July 15, 2020 -- An American school teacher who traveled to Europe in February and then taught for several days before testing positive for COVID-19 may have passed the coronavirus to students, according to a new study by the CDC. The results were published online as an early release article from the journal of Emerging Infectious Diseases, and could be updated before the official release in September.
“Classroom contact may result in virus transmission,” the authors wrote.
The study could indicate how coronavirus transmission might happen in schools, but it has several limitations, the research team wrote. They weren’t able to record how much contact each student had with the teacher, for instance, which could give insight into whether social distancing could work in the classroom. They also conducted the blood tests about 14 days after exposure, which may have been too soon to detect antibodies.
Finally, the researchers were only able to test and survey the 21 students out of 192 students rather than all students who were in the classroom, which could change the picture of how many students contracted COVID-19, had antibodies or experienced symptoms.
Additionally, this situation occurred in a symptomatic teacher, with no covid-19 precautions such as masks and social distancing.
The teacher experienced flu-like symptoms such as a headache, sore throat, muscle pain and fatigue while she was traveling in Europe, where the coronavirus had already begun to spread from person to person. After arriving home, she taught between Feb. 24-27 with the same symptoms and a mild cough. She was tested for COVID-19 on March 1, and the result was positive.
The students in her classroom were instructed to quarantine at home until March 12, and after the isolation period, 21 students took blood tests. Two students had antibodies that suggested a past infection with SARS-CoV-2, the virus that causes COVID-19, and nine others reported symptoms.
During the few days in the classroom at the end of February, the teacher had 16 classes in the same room, and each class had 30 or fewer students. Among the classes, 10 were interactive, discussion-based classes where the teacher walked around the room and talked with students.
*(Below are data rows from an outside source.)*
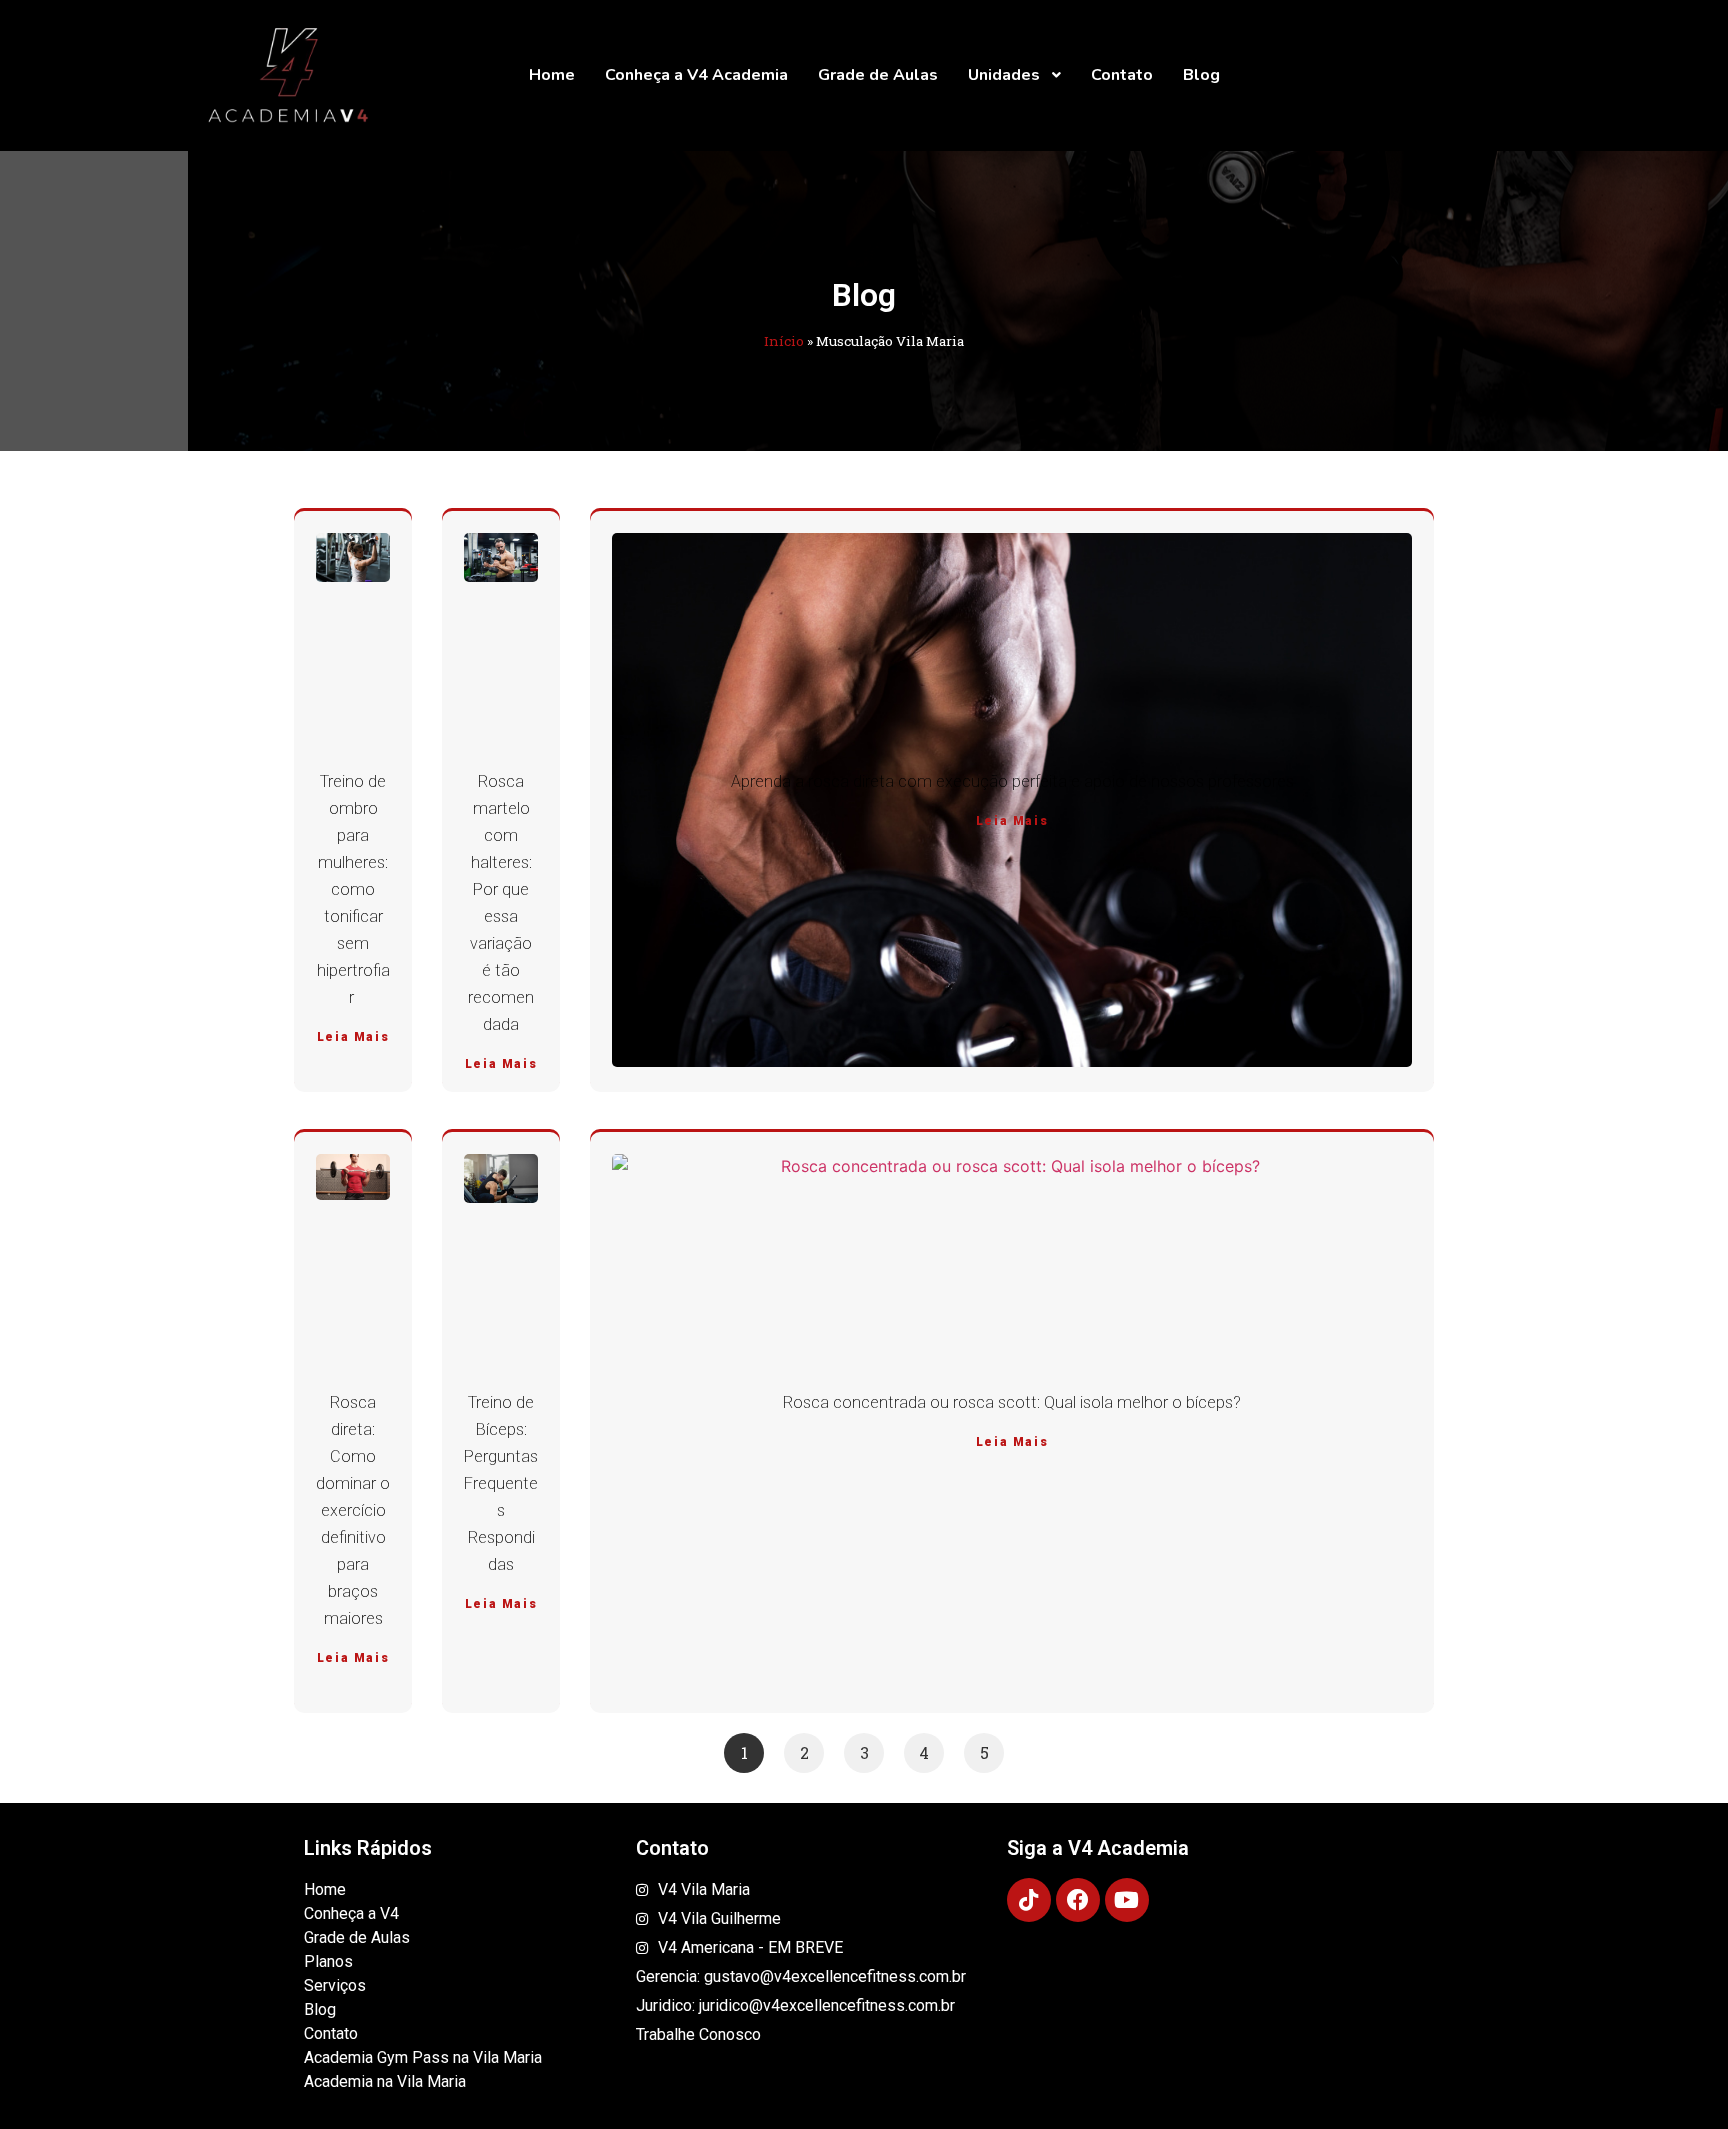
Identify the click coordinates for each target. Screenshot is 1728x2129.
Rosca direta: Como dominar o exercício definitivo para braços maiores (353, 1510)
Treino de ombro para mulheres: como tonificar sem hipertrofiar (353, 889)
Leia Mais (353, 1037)
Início (784, 341)
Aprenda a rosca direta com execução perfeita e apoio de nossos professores (1012, 781)
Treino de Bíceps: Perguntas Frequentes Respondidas (501, 1483)
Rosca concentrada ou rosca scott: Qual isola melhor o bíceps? (1012, 1402)
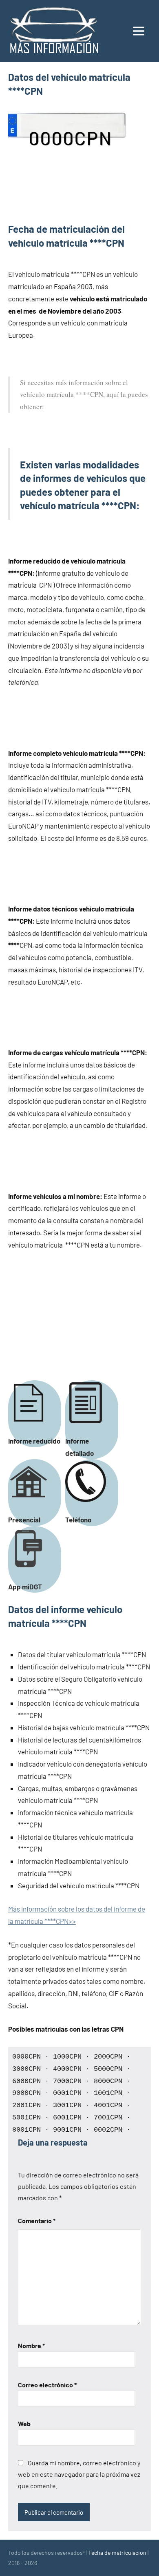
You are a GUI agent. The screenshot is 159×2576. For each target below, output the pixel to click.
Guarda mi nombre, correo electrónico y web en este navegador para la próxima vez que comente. (79, 2474)
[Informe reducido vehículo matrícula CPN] (32, 1428)
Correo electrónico (47, 2385)
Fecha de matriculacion (117, 2552)
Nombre (31, 2345)
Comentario (36, 2220)
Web (24, 2423)
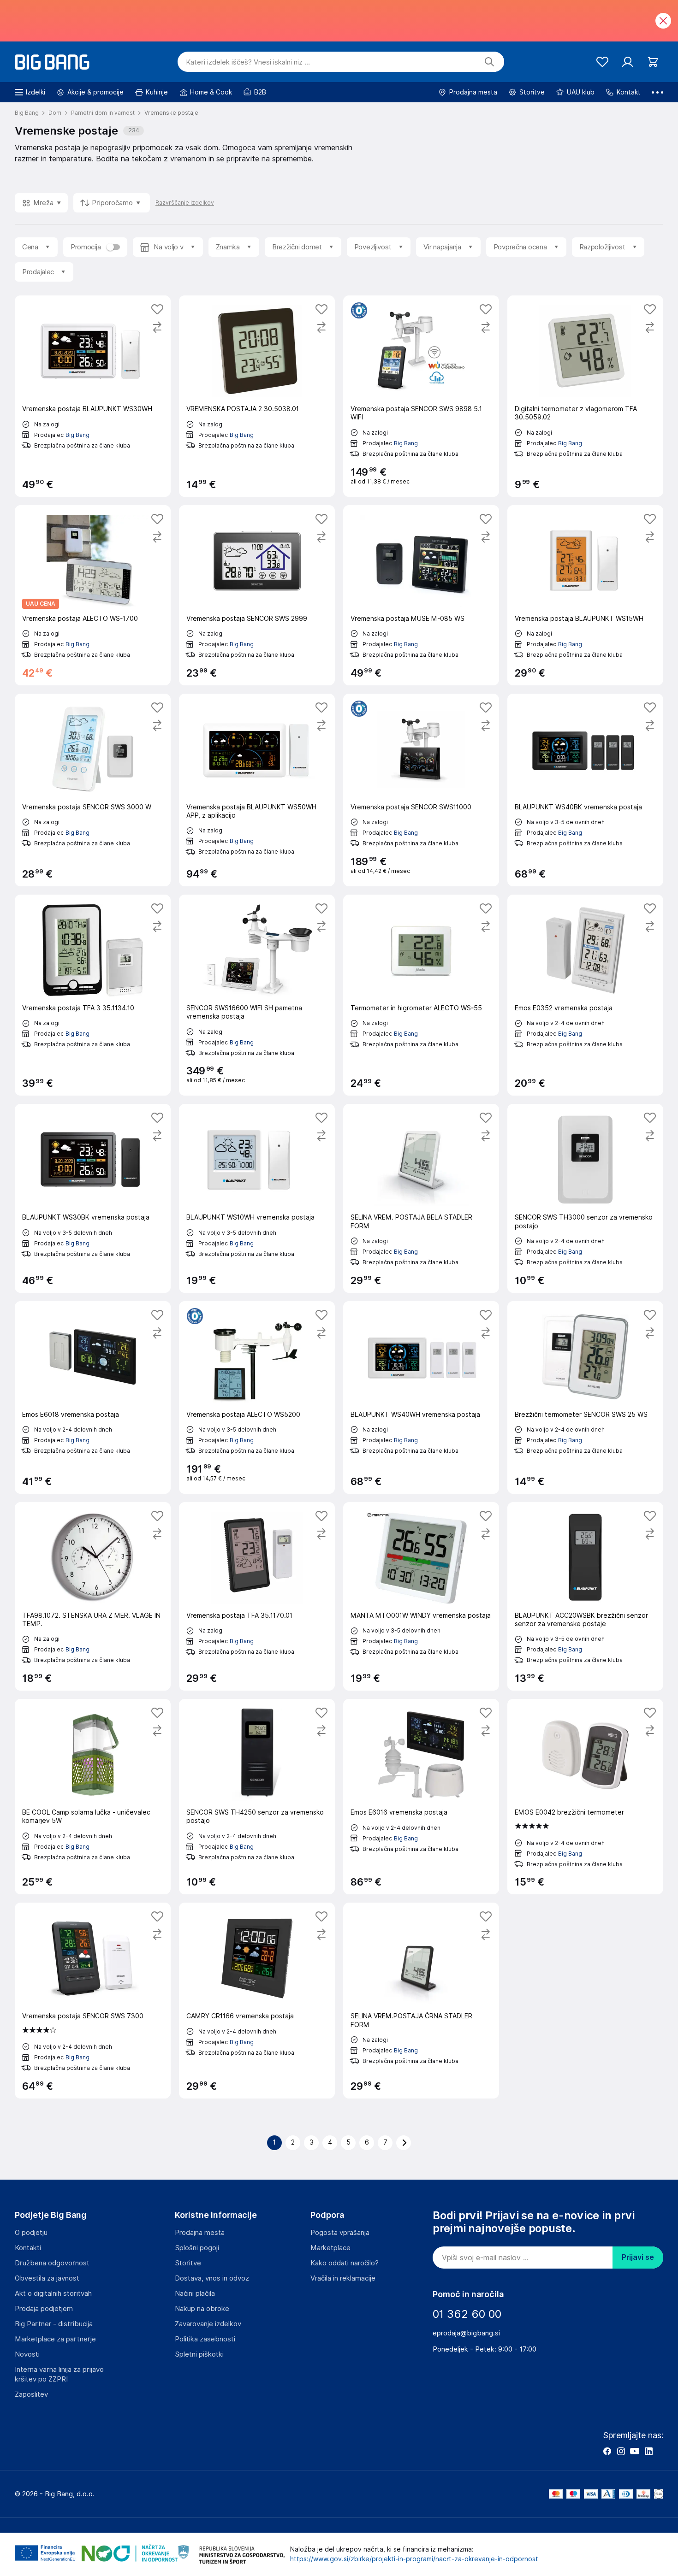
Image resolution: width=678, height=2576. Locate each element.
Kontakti (28, 2248)
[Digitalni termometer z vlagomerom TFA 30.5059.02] (585, 396)
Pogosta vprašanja (339, 2232)
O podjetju (31, 2232)
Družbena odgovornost (52, 2263)
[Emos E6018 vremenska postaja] (92, 1397)
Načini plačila (195, 2293)
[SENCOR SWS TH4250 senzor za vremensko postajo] (256, 1796)
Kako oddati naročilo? (344, 2263)
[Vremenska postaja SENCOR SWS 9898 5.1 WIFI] (421, 396)
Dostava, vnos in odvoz (212, 2278)
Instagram (621, 2451)
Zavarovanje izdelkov (208, 2324)
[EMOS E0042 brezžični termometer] (585, 1796)
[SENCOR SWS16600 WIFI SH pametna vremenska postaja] (256, 995)
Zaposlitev (31, 2394)
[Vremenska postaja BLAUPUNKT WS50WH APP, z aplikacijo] (256, 790)
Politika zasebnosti (205, 2339)
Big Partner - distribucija (54, 2324)
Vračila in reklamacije (342, 2278)
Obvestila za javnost (47, 2278)
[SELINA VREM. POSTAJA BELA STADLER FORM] (421, 1198)
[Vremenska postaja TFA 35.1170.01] (256, 1596)
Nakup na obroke (202, 2309)
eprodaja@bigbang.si (466, 2333)
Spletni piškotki (199, 2354)
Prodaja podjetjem (44, 2309)
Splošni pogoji (197, 2248)
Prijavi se (638, 2257)
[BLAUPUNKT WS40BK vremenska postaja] (585, 790)
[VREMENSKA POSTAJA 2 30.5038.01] (256, 396)
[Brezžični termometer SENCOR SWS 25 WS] (585, 1397)
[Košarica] (652, 62)
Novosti (27, 2354)
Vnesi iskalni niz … (248, 62)
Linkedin (648, 2451)
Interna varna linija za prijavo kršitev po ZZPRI (59, 2374)
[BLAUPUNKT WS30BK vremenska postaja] (92, 1198)
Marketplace (330, 2248)
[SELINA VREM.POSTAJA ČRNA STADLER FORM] (421, 2000)
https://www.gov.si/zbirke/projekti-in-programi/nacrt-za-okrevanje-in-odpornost (414, 2559)
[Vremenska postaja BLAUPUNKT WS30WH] (92, 396)
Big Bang (77, 434)
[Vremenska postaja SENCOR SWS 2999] (256, 595)
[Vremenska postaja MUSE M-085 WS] (421, 595)
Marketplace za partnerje (55, 2339)
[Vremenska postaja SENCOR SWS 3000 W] (92, 790)
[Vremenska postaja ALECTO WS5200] (256, 1397)
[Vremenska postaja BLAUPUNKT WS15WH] (585, 595)
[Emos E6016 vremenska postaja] (421, 1796)
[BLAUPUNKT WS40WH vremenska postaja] (421, 1397)
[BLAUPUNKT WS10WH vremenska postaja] (256, 1198)
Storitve (188, 2263)
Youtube (634, 2451)
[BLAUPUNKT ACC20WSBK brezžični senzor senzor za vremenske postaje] (585, 1596)
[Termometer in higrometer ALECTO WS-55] (421, 995)
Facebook (607, 2451)
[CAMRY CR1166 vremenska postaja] (256, 2000)
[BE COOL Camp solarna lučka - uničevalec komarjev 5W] (92, 1796)
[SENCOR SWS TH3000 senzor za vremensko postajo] (585, 1198)
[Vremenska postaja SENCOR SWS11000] (421, 790)
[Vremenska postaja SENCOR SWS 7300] (92, 2000)
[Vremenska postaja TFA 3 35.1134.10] (92, 995)
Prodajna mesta (200, 2232)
During the other six classes, the teacher sat in one location and didn’t have close interactions with students.
The research team contacted 120 students who were in the interactive classes and 72 who were in the non-interactive classes who may have been exposed. Their only known exposure was through classroom contact with the teacher. The researchers invited all students to take blood tests, and 21 accepted.
Among the 21, five were in the interactive classes, and 16 were in the non-interactive classes. Two of the five in the interactive classes had antibodies that suggested a previous infection. The two students weren’t in the classroom at the same time and sat in different locations in the room.
The first student, who had a higher antibody result, spent 135 minutes in the interactive classes. On Feb. 26, the student had a cough, runny nose and muscle pain that lasted for nine days. The second student, who had a lower antibody result, spent 90 minutes in the interactive classroom and reported no symptoms.
Among the three students in the interactive classes without a positive test, two reported symptoms such as a fever, headache and runny nose. In the non-interactive classes, seven students reported symptoms such as a sore throat, headache, runny nose and muscle pain but had no positive results on their blood test.
“Widespread school closures have mostly eliminated the risk for classroom transmission of SARS-CoV-2,” the authors wrote. “However, these results suggest that classroom interaction between an infected teacher and students might results in virus transmission.”